Baseball coach Ed Crocker said he wants to see every student playing a sport, but argued there is no way of sustaining so many spring sports. With enrollment numbers going down, a successful little league and the introduction of a new sport, there would be potential for the Seahawks to field a baseball team only sporadically over the coming years. He said this could be a problem with the Maine Principals Association.

“(Allan) has to report to the MPA which sports he's going to have ... It's just going to be a rollercoaster ride.”

Haili Hardwick, parent of three lacrosse players including BRHS freshman Lucas, said the schools cannot afford to overlook programs with potential to attract or retain students.

“We need to look at being progressive and changing with the needs of our school and community … We've watched many of the families go to private schools, move away who play lacrosse … I think we need to look at why people are leaving our school system and I think we need to be progressive with what we're offering.”

The board voted 4-1, with member Kari Babcock voting against, to approve lacrosse as a club sport on the condition that Hardwick and his group fundraise startup costs.

Said Ed Crocker, “I think what we're going to find is that, I don't know which one it's going to be, but one of the teams are not going to be able to go. We're not going to be able to have this many sports in the springtime.”

Internet, testing and state championship details

Special Services Director Lisa Smith has begun an application to secure Erate funds, a program through the state which retroactively compensates for 70 percent of money spent establishing or upgrading internet systems. The funds would need to be provided through the budget, Smith said. This may be the last year the Erate funds are available, she added.

With a total cost of around $25,000 for BRHS and $32,000 to $35,000 for BRES, members Hawke and John Bertolet asked if application for the funds was a sure shot and if Smith has ever heard of a school being denied. Smith said nothing is certain, but working with the state every step, she is confident the CSD will receive the funds.

Said Smith, “I have not heard of anyone who has been denied.”

Boothbay Region Elementary School Principal Mark Tess announced that NAEP testing for the “Nation's Report Card” – is the week of March 4. The fourth and eighth grade classes will have day-long math and English/language arts tests.

“That happens to be the test that we get to supply the kids, but we get absolutely no results from it,” Tess said.

The test is state-mandated and schools refusing participation can lose federal and state funds which go to programs like the reading lab, Tess said. Those funds typically go toward the head teacher’s salary and other funds come from federal programs like Title II and Title IV.

“That's how we fund some of our professional development, too. It's how we pay for some of the people we have in the building … We can't say no. Love to, but …”

BRHS Principal Dan Welch said Camden National Bank donated $750 to help get the girls basketball team to Cross Insurance Center in Bangor for the state championship and in supplying 75 to 100 free student tickets. The Boosters secured a charter bus for team travel, he said.

Other news

Superintendent Keith Laser said the CSD will not get as much money from the state through Essential Programs and Services (EPS). The amount will be down $12,620 for a total of $512,183. This is mostly due to student enrollment decline – 438 students down to 418 from 2018 to 2019 – and property values.

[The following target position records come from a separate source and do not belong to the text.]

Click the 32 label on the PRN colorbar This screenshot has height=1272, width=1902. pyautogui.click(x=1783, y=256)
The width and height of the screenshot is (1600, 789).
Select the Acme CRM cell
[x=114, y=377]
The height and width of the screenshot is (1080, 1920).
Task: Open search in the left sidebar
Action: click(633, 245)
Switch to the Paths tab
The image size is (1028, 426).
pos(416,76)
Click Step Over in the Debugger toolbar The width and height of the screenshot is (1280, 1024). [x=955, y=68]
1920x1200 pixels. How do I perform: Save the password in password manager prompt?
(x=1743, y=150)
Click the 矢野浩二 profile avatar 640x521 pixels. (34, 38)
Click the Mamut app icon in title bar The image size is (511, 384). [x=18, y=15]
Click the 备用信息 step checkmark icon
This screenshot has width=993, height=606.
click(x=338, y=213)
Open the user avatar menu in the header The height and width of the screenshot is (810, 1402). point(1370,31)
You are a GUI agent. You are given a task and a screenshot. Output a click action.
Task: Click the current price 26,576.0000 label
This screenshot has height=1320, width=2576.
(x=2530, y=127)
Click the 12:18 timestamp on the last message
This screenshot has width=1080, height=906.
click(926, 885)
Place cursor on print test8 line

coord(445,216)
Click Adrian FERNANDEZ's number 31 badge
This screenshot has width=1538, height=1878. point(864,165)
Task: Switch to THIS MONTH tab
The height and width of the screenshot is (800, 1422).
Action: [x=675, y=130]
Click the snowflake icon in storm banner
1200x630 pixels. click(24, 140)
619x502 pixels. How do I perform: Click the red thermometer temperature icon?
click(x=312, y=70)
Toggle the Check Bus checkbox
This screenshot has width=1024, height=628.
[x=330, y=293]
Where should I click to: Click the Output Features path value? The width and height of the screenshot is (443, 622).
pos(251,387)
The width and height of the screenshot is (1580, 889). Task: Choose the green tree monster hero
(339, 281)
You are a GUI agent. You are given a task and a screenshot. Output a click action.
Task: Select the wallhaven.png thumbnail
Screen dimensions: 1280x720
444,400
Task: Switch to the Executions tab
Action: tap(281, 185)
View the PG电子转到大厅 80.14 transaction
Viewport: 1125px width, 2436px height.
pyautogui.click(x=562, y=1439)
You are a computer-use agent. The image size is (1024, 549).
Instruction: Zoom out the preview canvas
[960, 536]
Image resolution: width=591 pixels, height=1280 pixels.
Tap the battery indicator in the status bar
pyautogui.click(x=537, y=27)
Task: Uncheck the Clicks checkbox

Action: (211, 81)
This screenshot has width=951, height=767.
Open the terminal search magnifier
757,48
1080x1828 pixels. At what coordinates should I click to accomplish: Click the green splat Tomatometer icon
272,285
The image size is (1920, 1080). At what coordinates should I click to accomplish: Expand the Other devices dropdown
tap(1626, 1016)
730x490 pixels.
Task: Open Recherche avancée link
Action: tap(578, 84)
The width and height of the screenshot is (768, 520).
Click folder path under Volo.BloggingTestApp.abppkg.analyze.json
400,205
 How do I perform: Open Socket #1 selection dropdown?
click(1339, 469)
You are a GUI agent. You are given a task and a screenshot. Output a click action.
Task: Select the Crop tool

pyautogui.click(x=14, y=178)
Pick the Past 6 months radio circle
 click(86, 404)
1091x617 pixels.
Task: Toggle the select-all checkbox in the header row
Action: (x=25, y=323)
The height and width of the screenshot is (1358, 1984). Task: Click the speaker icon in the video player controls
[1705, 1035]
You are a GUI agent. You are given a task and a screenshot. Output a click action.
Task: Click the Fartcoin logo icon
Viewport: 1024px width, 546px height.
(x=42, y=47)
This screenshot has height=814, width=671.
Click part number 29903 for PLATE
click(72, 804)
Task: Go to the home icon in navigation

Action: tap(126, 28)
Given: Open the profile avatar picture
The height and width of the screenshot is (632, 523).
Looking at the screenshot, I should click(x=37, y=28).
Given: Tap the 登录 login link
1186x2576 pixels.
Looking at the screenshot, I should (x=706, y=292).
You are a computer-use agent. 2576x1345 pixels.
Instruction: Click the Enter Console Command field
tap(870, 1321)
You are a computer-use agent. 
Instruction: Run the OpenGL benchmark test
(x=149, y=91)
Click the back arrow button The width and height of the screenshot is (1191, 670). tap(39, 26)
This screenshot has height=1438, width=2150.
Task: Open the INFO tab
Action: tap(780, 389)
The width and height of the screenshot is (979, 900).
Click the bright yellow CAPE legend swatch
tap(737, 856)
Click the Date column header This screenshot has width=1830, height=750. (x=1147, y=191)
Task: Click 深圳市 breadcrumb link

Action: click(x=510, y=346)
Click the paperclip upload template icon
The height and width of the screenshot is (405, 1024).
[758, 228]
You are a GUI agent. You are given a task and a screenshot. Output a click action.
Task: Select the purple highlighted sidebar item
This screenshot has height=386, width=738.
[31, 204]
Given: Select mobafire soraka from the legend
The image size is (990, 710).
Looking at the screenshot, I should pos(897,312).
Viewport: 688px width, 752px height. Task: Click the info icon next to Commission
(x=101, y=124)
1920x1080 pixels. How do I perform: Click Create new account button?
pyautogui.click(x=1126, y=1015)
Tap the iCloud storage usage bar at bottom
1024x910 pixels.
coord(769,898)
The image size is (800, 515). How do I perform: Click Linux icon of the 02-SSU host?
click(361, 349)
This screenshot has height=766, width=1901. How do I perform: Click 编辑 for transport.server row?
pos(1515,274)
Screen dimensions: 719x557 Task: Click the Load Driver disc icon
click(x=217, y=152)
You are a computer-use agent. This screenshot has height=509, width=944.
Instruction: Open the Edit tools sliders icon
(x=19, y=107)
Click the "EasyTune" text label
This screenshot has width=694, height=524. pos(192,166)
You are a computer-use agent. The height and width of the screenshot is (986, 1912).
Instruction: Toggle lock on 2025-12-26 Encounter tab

The 15 minutes later school start the committee passed last meeting failed its condition that there are no conflicts with Bath Vocational, Laser said.

The committee unanimously approved having Facilities Maintenance and Transportation Director Dave Benner get a new school bus on the condition the price not exceed $85,000.

After an executive session, the committee voted unanimously to grant a teacher a leave of absence for the 2019-2020 school year, Laser said.